These tools will no longer be maintained as of December 31, 2024. Archived website can be found here. PubMed4Hh GitHub repository can be found here. Contact NLM Customer Service if you have questions.


PUBMED FOR HANDHELDS

Search MEDLINE/PubMed


  • Title: Relationships between clinical data and histology of the large bowel in Crohn's disease and ulcerative colitis.
    Author: Schmitz-Moormann P, Himmelmann GW, Brandes JW.
    Journal: Pathol Annu; 1985; 20 Pt 1():281-301. PubMed ID: 3991239.
    Abstract:
    Histologic changes of rectal biopsies were compared with clinical data in 83 patients suffering from Crohn's disease, 78 patients with ulcerative colitis, and 87 normal controls. Additionally, colonic biopsies were studied in 82 Crohn's disease patients. The biopsies were cut in serial sections and examined by quantitative and semiquantitative methods, determining changes of superficial epithelium, crypts, stroma, and submucosa. The statistical evaluation was performed by univariate and multivariate analyses. In normal controls, 2.6 percent of the correlations existing between histologic and clinical data were significant; in rectal biopsies of Crohn's disease 8.9 percent, in colonic biopsies of Crohn's disease 6.7 percent, and in ulcerative colitis 10.4 percent. Multiple stepwise regression analyses revealed a distinct predictive value of histology of rectal biopsies for the clinical activity index according to Best et al. in Crohn's disease. Most effective histologic changes were content of goblet cells and acute inflammatory lesions. In colonic biopsies, significant predictive values were found for diarrhea, anal fissures, and meteorism.

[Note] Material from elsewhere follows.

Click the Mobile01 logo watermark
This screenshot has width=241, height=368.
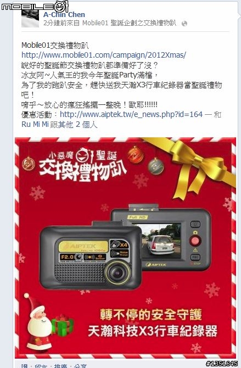35,7
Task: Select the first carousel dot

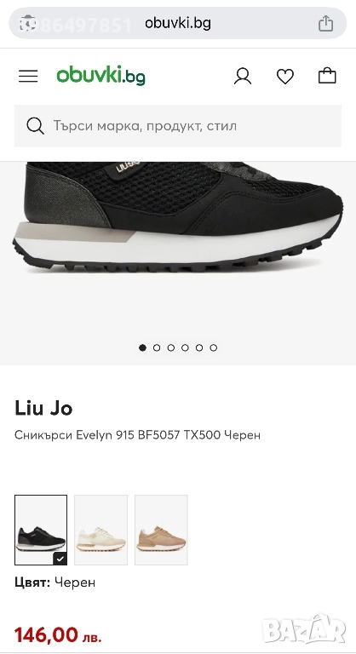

Most effective variables in prediction of diarrhea were granuloma and eosinophilic and histiocytic infiltration; in prediction of anal fissures increased basophilia of epithelium and leukocytic infiltration of crypts; in prediction of meteorism increased basophilia of epithelium and hyperemia. In ulcerative colitis, significant predictive values were present for activity of disease on colonoscopy and the blood content of thrombocytes. Most effective variables in the prediction of colonoscopically determined activity were histiocytic and neutrophilic infiltration, height of the cryptal epithelium, and cryptal distance; in the prediction of thrombocytic values cryptal length, cryptal distance, and plasmacellular infiltration. In normal controls, no consistent predictive value of histology was found. Though each multivariate statistical method depends on the underlying sample, at least the first variables entering the multiple regression analyses are of high value in the estimation of clinical parameters by morphologic methods. Thus, the study elucidates the high value of rectal biopsies in estimating the activity of illness, both in Crohn's disease and in ulcerative colitis.